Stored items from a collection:
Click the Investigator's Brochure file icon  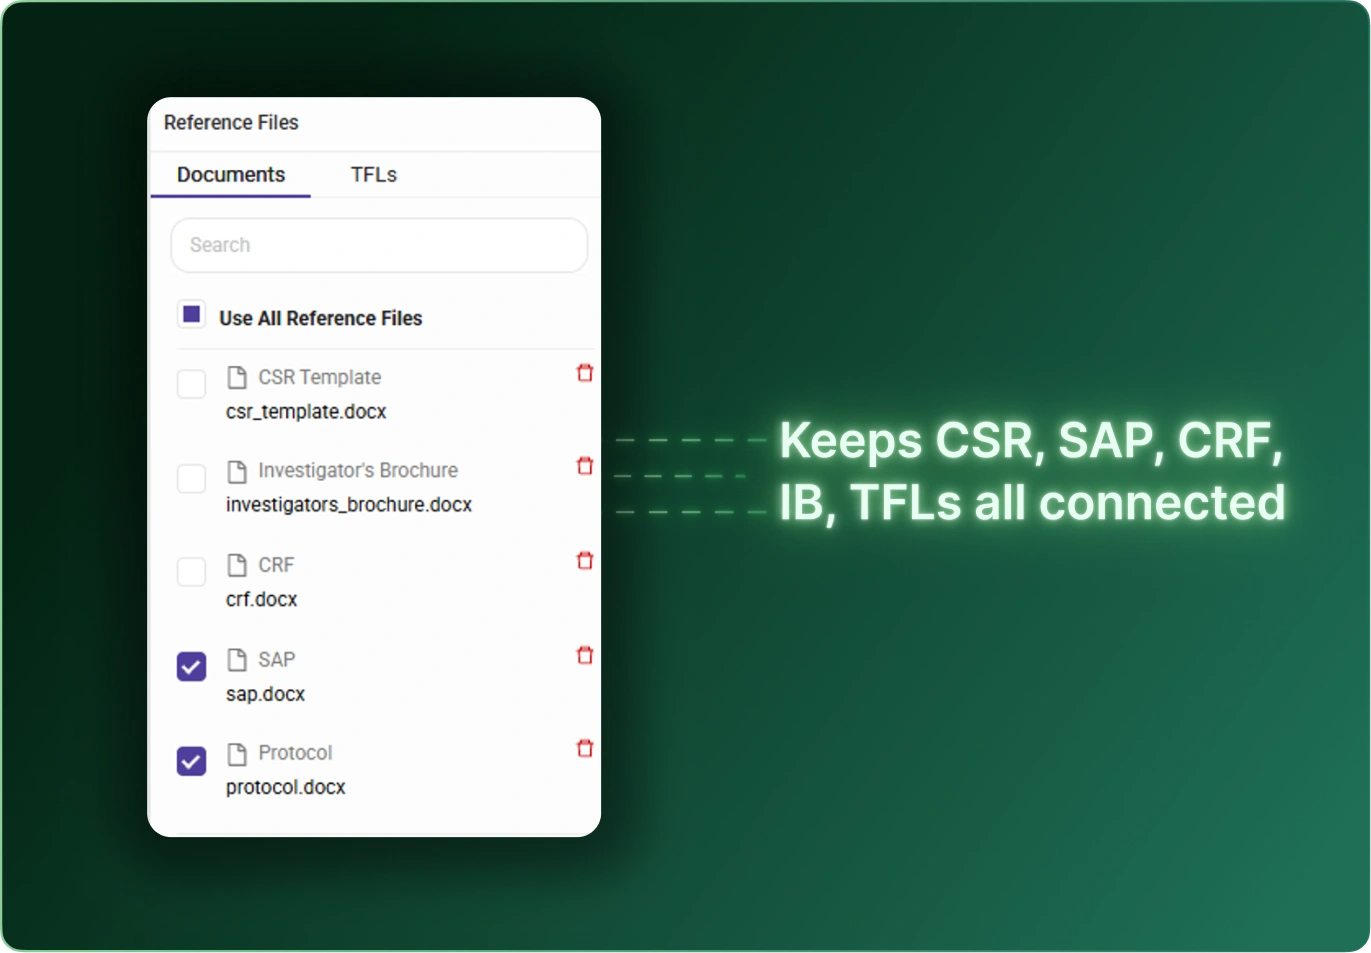[x=237, y=471]
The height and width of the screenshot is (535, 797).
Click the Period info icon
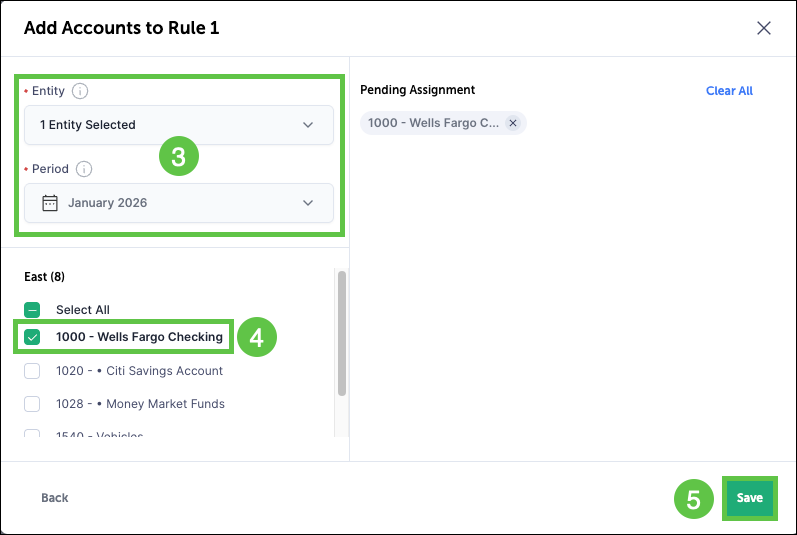[x=84, y=169]
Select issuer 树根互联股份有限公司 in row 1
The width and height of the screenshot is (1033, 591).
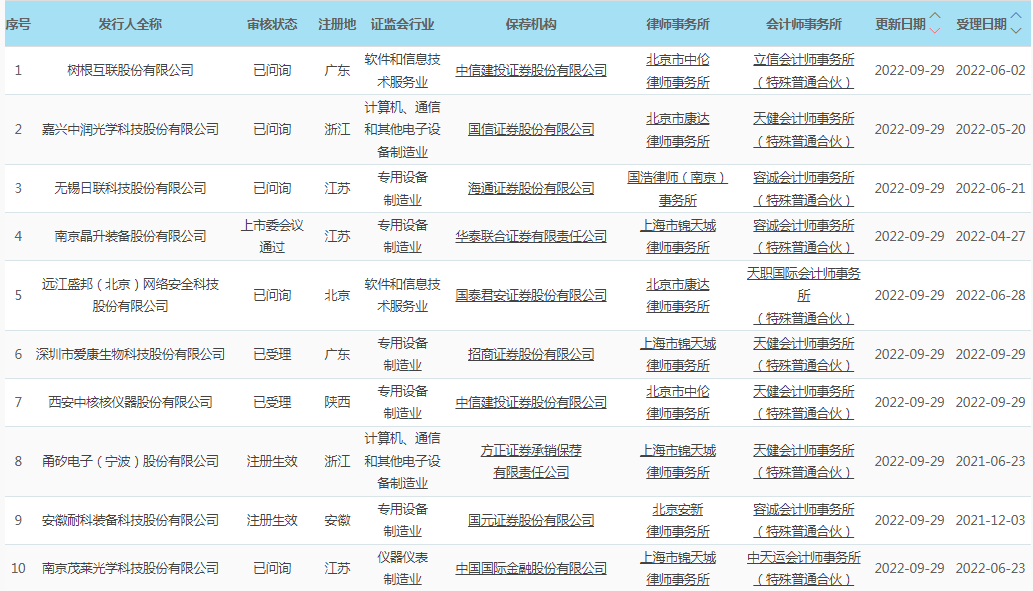(130, 71)
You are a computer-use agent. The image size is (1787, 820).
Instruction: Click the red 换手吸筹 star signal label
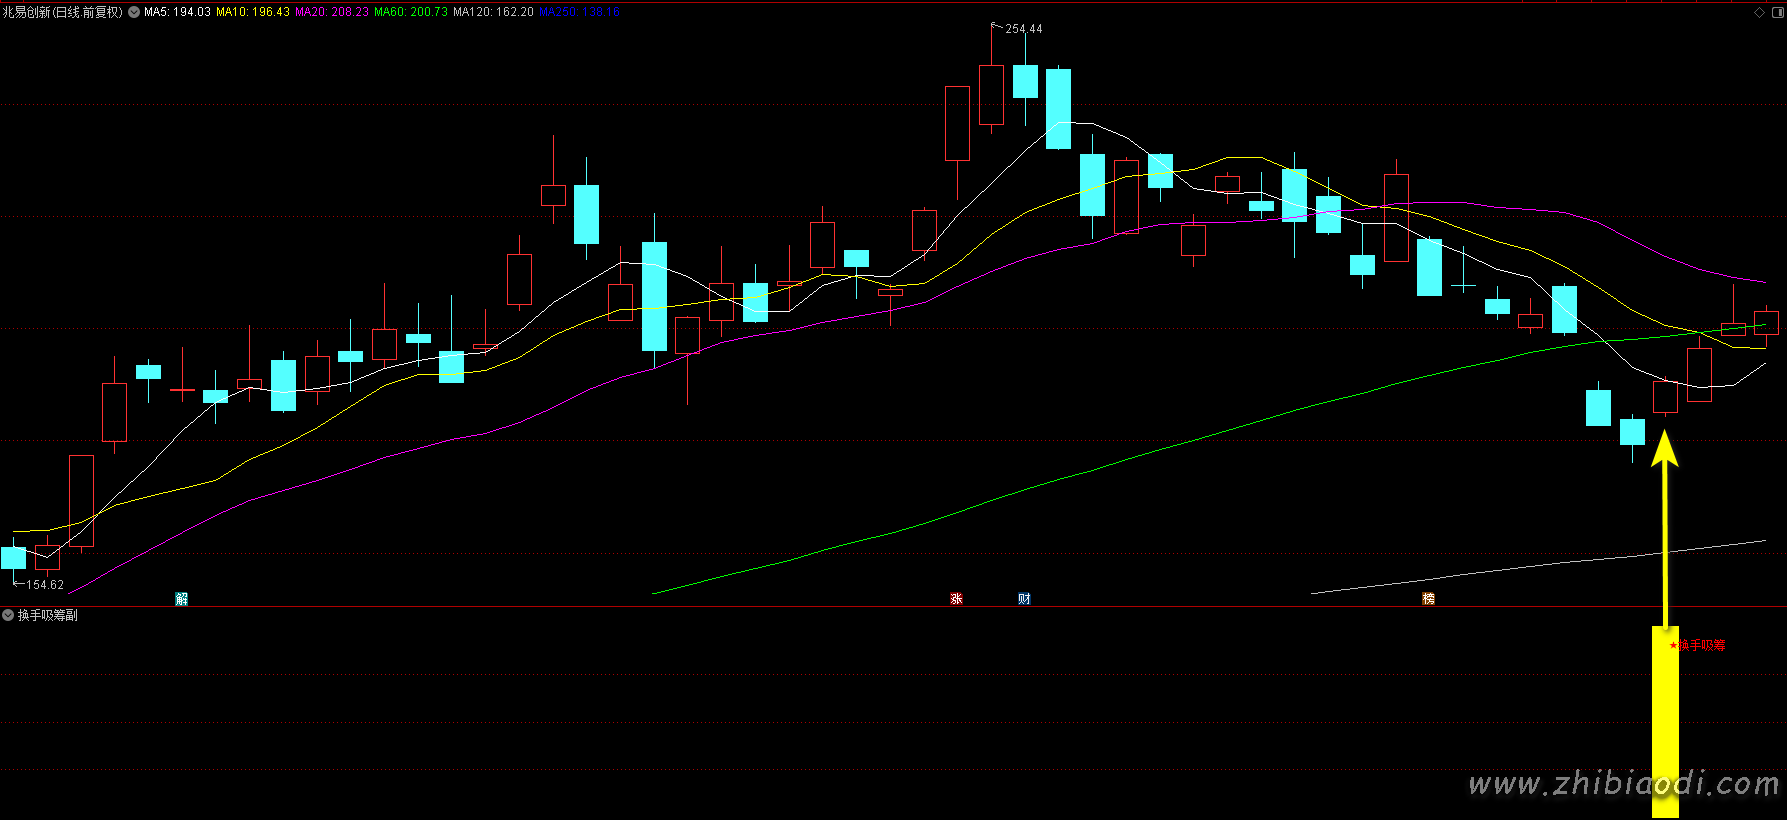coord(1698,645)
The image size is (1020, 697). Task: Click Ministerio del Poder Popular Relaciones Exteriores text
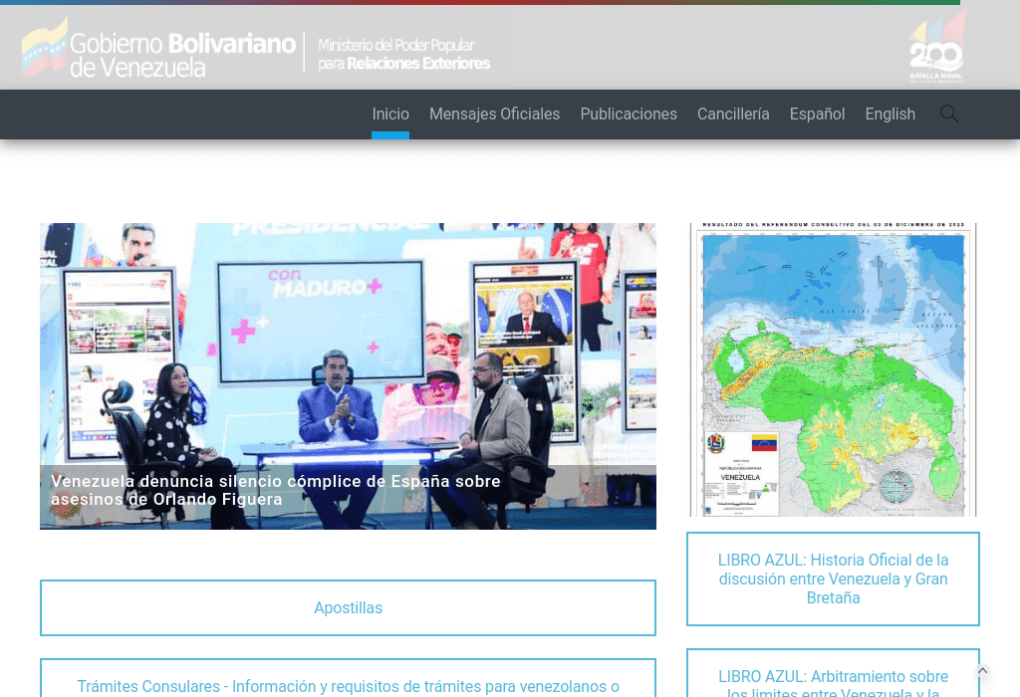(x=403, y=54)
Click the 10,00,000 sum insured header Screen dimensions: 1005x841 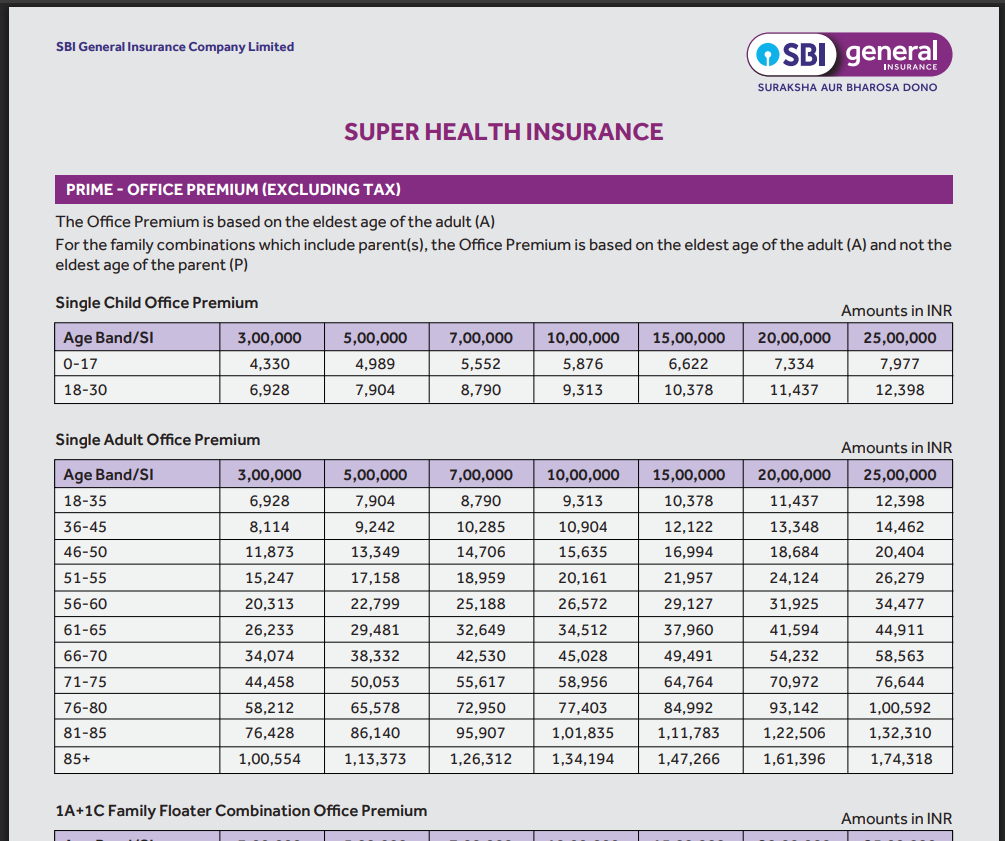coord(585,337)
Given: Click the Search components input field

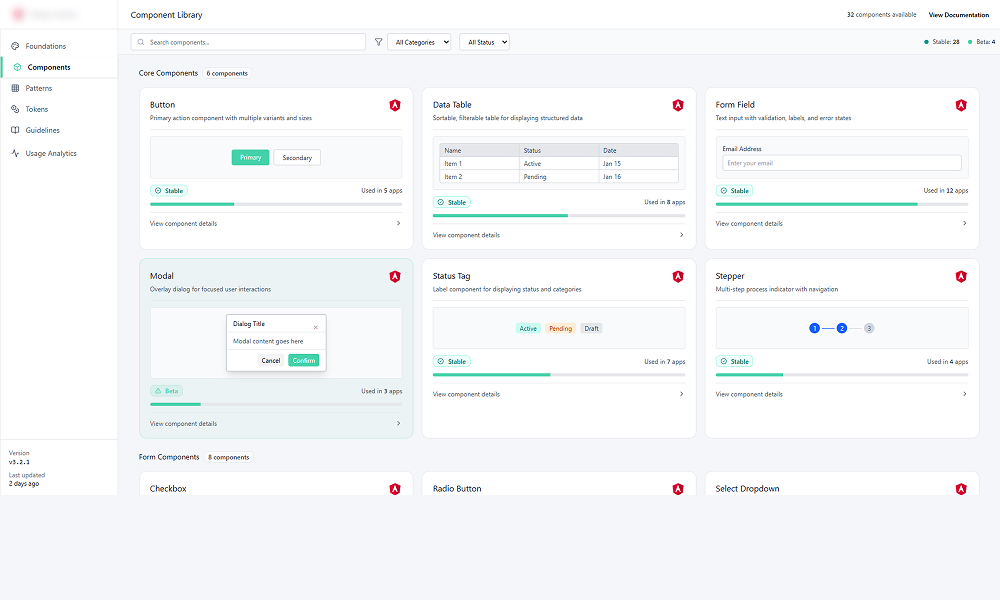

Work instructions :: Output should consist of the lines above from the one with "The height and" down to the one with "You are a computer-use", exact and without pictures.

Output ::
The height and width of the screenshot is (535, 797).
Click the Period info icon
[x=84, y=169]
Select issuer 树根互联股份有限公司 in row 1
The width and height of the screenshot is (1033, 591).
(130, 71)
You are a computer-use agent. The image size is (1787, 820).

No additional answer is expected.